Return to the distal incision over the Achilles tendon. Incise the deep crural fascia overlying the lateral peroneal muscle compartment. Identify the peroneus brevis tendon at the base of this incision. Gently withdraw the peroneus brevis tendon proximally into the distal Achilles incision.
Pitfall: Tendinous interconnections (vincula) between the peroneus brevis and peroneus longus tendons distally are common. Strong, sustained traction may be required to withdraw the tendon, but sharp dissection of these bands through the fascial window is preferred to prevent iatrogenic rupture of the graft.
Once delivered into the distal Achilles wound, mobilize the muscular portion of the peroneus brevis proximally as far as possible to maximize its excursion and functional length.
4. Graft Routing and Fixation
The core of the reconstruction involves weaving the harvested peroneus brevis through the native Achilles stumps to create a robust, biologically active bridge.
- Tenotomies: Make a longitudinal tenotomy (parallel to the tendon fibers) in the center of both the proximal and distal Achilles tendon stumps.
- Distal Passage: Use a curved hemostat or right-angle clamp to develop a plane through the distal Achilles tendon stump from lateral to medial. Pass the peroneus brevis graft through this distal tenotomy.
- Distal Fixation: With the ankle held in maximal plantar flexion (equinus), suture the peroneus brevis to both the lateral and medial sides of the distal Achilles stump using heavy non-absorbable or long-lasting absorbable sutures.
- Proximal Routing: Pass the free end of the peroneus brevis tendon subcutaneously beneath the intact skin bridge, directing it from the distal lateral incision into the proximal medial incision.
- Proximal Passage: Pass the graft from medial to lateral through the longitudinal tenotomy previously created in the proximal Achilles stump. Secure it under tension with multiple sutures.
- Final Construct: Finally, reflect the remaining tail of the peroneus brevis tendon back onto itself on the lateral side of the proximal incision and suture it securely, completing the dynamic loop.

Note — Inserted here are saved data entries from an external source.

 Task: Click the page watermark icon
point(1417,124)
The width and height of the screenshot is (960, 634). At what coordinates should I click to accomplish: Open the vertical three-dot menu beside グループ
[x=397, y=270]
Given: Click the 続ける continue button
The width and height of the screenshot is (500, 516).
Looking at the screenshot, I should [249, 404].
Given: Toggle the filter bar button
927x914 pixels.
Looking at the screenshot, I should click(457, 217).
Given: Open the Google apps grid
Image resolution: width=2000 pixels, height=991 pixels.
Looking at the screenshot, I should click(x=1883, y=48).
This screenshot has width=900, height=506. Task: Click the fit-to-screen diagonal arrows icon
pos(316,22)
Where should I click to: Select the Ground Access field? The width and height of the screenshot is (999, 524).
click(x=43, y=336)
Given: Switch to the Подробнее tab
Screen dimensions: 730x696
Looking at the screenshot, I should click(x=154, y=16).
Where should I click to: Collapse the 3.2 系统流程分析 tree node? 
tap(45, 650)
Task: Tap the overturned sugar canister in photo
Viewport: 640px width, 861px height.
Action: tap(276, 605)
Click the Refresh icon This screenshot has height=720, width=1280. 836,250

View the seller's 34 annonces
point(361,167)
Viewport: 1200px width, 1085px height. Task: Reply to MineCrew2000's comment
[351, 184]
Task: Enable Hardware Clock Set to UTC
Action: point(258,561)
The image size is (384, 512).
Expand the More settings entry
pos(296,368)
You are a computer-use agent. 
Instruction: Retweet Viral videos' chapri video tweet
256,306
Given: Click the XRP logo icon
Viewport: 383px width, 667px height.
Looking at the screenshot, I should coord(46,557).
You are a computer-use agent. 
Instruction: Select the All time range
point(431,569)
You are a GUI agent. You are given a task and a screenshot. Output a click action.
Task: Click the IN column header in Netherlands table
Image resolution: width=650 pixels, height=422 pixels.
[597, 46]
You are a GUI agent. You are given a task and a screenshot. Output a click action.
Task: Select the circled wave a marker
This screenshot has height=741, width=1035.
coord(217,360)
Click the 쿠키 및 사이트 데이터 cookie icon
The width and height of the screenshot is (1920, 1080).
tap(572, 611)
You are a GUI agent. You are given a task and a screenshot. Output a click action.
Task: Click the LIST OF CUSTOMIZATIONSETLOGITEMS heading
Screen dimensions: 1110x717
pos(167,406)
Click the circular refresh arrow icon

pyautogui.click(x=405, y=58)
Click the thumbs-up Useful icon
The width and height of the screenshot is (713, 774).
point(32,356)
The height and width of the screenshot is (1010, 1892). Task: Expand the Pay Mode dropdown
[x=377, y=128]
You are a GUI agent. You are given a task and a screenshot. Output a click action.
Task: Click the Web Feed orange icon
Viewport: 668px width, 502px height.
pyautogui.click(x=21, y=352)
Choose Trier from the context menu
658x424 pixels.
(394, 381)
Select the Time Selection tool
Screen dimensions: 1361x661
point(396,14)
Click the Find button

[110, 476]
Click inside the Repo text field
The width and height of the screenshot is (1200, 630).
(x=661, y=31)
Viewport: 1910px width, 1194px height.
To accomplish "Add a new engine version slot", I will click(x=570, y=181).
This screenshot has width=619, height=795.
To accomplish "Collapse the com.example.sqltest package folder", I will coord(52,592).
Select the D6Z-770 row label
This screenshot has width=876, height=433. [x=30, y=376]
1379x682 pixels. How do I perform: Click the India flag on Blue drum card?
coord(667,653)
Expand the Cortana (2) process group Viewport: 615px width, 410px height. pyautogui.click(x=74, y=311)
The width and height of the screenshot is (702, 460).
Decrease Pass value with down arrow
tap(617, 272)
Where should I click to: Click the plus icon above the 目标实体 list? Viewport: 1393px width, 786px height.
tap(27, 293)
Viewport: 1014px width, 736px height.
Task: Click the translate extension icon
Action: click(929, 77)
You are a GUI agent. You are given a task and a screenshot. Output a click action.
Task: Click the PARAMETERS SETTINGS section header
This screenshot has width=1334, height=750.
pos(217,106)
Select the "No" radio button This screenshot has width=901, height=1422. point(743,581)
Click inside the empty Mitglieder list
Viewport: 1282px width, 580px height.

Close the paratenon (if viable) and the subcutaneous tissues meticulously. Close the skin incisions in a standard fashion using non-absorbable monofilament sutures to minimize tissue reactivity. Apply a previously prepared, well-padded removable fiberglass cast or rigid splint with the foot locked in maximal equinus.
Alternative Technique: Calcaneal Tuberosity Drill Hole
In cases where the distal Achilles stump is severely degenerated, avulsed, or too short to accept a secure tendon weave, an alternative fixation method must be employed. The peroneus brevis can be anchored directly into the calcaneus.

- Exposure: The Achilles tendon and calcaneal tuberosity are exposed through a slightly more extensile posterolateral incision.
- Bone Tunnel: A transverse drill hole (bone tunnel) is created through the superior aspect of the calcaneal tuberosity.
- Graft Passage: The harvested peroneus brevis tendon is passed through this osseous tunnel from lateral to medial.
- Fixation: The graft is then routed proximally and sutured to the proximal Achilles tendon stump under appropriate resting tension.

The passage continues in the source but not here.